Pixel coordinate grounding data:

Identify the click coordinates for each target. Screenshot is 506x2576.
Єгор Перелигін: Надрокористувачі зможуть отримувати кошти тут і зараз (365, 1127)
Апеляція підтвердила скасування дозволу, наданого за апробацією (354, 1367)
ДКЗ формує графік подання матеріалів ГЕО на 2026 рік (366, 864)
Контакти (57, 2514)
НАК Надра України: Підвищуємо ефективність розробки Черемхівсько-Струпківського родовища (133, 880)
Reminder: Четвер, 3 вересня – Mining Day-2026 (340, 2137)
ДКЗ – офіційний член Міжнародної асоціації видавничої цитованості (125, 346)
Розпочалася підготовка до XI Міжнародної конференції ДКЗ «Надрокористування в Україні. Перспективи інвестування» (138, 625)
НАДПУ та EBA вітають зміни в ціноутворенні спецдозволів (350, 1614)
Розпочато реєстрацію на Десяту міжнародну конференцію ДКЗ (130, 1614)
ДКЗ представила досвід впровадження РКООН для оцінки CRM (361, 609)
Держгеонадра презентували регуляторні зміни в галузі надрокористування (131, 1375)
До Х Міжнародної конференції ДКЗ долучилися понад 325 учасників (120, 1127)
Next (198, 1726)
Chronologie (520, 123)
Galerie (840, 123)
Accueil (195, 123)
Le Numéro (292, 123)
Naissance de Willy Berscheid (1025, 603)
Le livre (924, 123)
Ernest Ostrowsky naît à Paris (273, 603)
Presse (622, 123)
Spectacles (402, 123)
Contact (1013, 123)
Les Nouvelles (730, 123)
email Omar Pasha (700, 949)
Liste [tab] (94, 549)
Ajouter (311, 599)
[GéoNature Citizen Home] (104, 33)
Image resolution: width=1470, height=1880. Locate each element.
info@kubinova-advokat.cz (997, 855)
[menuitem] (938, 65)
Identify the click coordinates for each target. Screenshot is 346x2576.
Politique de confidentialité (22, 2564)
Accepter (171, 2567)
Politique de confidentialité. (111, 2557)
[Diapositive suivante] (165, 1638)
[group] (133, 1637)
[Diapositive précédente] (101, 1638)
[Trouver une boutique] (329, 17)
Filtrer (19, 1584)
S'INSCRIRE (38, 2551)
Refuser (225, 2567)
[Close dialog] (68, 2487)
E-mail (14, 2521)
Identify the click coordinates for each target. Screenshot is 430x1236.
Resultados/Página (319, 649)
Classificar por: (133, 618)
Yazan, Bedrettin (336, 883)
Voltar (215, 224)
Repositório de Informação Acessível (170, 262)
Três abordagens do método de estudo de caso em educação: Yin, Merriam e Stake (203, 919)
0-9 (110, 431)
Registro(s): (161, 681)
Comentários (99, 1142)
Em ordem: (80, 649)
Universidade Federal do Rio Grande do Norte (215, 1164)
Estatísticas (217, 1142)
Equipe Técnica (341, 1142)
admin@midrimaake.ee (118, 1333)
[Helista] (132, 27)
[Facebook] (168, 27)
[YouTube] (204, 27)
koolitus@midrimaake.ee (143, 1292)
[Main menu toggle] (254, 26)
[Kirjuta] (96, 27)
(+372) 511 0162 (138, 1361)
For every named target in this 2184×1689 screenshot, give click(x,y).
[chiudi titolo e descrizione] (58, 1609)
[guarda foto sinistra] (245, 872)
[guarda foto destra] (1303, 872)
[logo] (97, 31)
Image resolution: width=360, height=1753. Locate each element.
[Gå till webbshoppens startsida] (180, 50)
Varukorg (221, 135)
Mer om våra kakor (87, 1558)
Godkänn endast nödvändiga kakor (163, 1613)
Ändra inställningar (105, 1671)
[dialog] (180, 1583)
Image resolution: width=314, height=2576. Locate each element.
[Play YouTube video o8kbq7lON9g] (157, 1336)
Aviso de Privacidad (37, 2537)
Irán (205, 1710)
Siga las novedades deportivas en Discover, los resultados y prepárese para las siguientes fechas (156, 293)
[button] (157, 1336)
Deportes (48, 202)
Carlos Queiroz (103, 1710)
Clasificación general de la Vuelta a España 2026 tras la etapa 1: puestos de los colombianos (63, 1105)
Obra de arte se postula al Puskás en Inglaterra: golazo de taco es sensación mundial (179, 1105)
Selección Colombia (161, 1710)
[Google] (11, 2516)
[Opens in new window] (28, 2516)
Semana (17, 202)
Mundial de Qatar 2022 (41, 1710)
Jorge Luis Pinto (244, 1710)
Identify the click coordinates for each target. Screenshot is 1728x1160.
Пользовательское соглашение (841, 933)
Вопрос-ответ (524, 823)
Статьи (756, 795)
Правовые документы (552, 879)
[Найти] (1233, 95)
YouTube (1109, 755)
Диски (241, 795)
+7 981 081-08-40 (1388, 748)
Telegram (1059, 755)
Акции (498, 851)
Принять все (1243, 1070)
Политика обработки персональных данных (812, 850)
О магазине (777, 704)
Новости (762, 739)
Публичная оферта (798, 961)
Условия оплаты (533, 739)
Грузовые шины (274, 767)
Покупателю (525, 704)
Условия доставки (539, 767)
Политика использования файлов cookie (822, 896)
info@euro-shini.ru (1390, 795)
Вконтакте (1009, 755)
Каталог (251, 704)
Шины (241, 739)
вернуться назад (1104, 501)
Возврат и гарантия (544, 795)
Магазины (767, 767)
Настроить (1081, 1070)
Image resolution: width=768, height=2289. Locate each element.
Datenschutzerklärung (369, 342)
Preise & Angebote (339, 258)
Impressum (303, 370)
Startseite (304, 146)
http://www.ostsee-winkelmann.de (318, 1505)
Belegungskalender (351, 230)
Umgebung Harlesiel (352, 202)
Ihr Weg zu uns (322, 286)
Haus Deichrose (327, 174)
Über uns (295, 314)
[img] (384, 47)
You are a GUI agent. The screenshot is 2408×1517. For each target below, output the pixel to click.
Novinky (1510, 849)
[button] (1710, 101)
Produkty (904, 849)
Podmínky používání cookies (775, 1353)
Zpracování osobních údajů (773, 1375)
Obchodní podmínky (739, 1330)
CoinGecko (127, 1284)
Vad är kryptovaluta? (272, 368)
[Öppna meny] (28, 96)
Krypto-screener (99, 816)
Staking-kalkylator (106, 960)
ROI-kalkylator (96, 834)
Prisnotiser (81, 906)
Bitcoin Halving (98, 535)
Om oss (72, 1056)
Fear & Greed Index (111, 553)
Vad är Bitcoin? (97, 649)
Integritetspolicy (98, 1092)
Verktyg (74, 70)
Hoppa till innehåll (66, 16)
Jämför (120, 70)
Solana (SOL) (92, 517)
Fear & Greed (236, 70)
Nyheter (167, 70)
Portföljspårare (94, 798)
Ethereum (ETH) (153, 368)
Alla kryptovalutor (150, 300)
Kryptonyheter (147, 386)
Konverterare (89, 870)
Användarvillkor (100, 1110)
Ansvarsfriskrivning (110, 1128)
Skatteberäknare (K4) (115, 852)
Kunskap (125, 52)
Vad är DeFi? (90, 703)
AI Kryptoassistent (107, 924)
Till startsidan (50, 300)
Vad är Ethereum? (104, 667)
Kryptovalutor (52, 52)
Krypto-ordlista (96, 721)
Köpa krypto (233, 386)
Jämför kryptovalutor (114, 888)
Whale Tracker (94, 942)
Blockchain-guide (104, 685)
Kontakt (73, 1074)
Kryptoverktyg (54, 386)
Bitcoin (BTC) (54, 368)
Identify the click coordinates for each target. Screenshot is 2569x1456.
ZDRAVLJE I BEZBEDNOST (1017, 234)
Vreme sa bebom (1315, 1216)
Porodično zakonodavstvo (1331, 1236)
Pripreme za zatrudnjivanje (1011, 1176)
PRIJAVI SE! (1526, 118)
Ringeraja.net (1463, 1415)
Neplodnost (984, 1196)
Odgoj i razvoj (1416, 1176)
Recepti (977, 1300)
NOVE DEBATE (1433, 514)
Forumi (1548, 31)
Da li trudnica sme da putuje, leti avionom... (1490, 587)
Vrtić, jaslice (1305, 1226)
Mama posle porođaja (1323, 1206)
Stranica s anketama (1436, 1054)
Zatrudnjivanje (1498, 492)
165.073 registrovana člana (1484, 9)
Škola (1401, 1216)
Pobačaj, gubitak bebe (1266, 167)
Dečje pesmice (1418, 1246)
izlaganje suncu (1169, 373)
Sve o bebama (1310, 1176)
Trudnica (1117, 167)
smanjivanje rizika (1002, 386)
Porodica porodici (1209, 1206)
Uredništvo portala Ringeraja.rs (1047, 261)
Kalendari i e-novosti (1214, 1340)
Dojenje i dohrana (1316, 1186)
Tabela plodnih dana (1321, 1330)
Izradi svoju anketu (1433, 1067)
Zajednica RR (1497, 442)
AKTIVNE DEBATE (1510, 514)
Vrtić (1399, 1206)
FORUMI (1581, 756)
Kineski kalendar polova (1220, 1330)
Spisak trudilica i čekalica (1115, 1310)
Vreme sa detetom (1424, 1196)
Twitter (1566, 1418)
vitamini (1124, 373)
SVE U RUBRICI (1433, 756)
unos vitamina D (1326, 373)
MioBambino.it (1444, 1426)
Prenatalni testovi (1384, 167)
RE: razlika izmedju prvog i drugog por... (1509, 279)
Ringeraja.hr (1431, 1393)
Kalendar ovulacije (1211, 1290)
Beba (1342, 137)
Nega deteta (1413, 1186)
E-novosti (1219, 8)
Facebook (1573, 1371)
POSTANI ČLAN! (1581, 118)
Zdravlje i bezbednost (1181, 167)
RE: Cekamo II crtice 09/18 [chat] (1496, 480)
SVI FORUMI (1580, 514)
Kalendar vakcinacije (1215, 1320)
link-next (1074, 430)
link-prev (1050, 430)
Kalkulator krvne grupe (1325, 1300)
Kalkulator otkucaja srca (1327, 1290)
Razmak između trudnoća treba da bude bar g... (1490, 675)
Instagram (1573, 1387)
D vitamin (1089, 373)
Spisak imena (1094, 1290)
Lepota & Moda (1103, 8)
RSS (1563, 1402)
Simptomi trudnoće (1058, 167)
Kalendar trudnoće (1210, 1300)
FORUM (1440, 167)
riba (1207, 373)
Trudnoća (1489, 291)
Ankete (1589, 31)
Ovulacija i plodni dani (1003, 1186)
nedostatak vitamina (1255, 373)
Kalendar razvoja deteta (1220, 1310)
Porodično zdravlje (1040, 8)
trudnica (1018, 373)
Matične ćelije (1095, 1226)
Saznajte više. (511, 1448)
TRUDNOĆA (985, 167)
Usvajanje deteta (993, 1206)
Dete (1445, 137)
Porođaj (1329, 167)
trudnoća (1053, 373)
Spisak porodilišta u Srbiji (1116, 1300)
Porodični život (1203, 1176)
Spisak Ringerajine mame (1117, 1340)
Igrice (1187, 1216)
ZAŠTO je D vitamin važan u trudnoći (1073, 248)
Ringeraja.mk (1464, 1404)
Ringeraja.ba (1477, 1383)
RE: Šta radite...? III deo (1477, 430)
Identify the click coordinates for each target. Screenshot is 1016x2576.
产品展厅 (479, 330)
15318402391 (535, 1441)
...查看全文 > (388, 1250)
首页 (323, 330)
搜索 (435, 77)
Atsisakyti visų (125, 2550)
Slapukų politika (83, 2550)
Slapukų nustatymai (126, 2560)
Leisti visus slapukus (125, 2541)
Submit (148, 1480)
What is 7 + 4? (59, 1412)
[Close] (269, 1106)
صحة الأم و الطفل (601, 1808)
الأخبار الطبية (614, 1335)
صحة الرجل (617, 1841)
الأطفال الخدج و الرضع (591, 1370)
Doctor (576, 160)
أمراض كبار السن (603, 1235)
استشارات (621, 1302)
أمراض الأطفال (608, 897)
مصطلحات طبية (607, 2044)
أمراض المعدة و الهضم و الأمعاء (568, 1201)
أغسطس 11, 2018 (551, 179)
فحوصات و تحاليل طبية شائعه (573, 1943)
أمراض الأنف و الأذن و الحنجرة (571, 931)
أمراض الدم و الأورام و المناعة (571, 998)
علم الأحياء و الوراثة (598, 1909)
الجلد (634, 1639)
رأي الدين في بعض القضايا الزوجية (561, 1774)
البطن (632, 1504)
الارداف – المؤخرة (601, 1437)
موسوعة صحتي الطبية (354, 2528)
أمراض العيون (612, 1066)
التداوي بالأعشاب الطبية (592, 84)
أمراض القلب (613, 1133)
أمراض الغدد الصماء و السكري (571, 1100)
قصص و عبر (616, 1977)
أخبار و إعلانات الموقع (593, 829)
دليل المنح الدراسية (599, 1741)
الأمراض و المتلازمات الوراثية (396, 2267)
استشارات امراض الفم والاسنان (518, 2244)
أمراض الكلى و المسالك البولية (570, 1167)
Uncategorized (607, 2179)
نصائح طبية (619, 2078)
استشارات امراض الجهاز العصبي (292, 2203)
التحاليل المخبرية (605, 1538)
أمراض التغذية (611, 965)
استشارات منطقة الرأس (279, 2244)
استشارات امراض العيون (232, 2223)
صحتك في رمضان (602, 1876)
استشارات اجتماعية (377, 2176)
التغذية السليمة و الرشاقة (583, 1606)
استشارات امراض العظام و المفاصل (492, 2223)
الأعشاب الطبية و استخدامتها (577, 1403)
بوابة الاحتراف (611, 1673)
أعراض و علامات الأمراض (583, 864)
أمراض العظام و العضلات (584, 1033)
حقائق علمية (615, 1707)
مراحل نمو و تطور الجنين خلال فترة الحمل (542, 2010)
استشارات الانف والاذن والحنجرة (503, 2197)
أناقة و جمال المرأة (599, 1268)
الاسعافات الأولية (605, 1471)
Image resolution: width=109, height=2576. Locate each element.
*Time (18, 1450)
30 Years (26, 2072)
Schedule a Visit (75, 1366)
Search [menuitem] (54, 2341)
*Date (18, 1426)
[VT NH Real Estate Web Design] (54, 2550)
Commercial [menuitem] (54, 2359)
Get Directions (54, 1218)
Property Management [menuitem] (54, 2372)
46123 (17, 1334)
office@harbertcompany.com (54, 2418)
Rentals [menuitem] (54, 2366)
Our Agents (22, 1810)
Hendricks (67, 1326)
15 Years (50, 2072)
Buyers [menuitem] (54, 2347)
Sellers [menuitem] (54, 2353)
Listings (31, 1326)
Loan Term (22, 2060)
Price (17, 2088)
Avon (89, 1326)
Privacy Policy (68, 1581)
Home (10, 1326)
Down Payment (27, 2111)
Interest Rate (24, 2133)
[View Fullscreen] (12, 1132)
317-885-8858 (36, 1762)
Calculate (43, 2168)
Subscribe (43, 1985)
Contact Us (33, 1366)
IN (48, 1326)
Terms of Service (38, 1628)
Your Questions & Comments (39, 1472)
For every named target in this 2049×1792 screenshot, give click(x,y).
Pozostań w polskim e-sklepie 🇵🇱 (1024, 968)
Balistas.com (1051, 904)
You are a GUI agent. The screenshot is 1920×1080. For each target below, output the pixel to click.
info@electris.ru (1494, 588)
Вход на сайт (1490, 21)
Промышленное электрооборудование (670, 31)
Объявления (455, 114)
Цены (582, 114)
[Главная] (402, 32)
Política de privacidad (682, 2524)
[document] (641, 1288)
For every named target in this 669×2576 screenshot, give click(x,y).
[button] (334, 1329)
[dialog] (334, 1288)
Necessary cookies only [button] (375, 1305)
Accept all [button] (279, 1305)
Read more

Prompt: From the records above, print only the lines between the one holding "مصطلحات طبية (607, 2044)" and the one holding "Commercial [menuitem] (54, 2359)", inclusive, exactly as they stand.

Problem solution:
مصطلحات طبية (607, 2044)
أمراض المعدة و الهضم و الأمعاء (568, 1201)
أغسطس 11, 2018 (551, 179)
فحوصات و تحاليل طبية شائعه (573, 1943)
أمراض الأنف و الأذن و الحنجرة (571, 931)
أمراض الدم و الأورام و المناعة (571, 998)
علم الأحياء و الوراثة (598, 1909)
الجلد (634, 1639)
رأي الدين في بعض القضايا الزوجية (561, 1774)
البطن (632, 1504)
الارداف – المؤخرة (601, 1437)
موسوعة صحتي الطبية (354, 2528)
أمراض العيون (612, 1066)
التداوي بالأعشاب الطبية (592, 84)
أمراض القلب (613, 1133)
أمراض الغدد الصماء و السكري (571, 1100)
قصص و عبر (616, 1977)
أخبار و إعلانات الموقع (593, 829)
دليل المنح الدراسية (599, 1741)
الأمراض و المتلازمات الوراثية (396, 2267)
استشارات امراض الفم والاسنان (518, 2244)
أمراض الكلى و المسالك البولية (570, 1167)
Uncategorized (607, 2179)
نصائح طبية (619, 2078)
استشارات امراض الجهاز العصبي (292, 2203)
التحاليل المخبرية (605, 1538)
أمراض التغذية (611, 965)
استشارات منطقة الرأس (279, 2244)
استشارات امراض العيون (232, 2223)
صحتك في رمضان (602, 1876)
استشارات اجتماعية (377, 2176)
التغذية السليمة و الرشاقة (583, 1606)
استشارات امراض العظام و المفاصل (492, 2223)
الأعشاب الطبية و استخدامتها (577, 1403)
بوابة الاحتراف (611, 1673)
أعراض و علامات الأمراض (583, 864)
أمراض العظام و العضلات (584, 1033)
حقائق علمية (615, 1707)
مراحل نمو و تطور الجنين خلال فترة الحمل (542, 2010)
استشارات الانف والاذن والحنجرة (503, 2197)
أناقة و جمال المرأة (599, 1268)
الاسعافات الأولية (605, 1471)
Image resolution: width=109, height=2576. Locate each element.
*Time (18, 1450)
30 Years (26, 2072)
Schedule a Visit (75, 1366)
Search [menuitem] (54, 2341)
*Date (18, 1426)
[VT NH Real Estate Web Design] (54, 2550)
Commercial [menuitem] (54, 2359)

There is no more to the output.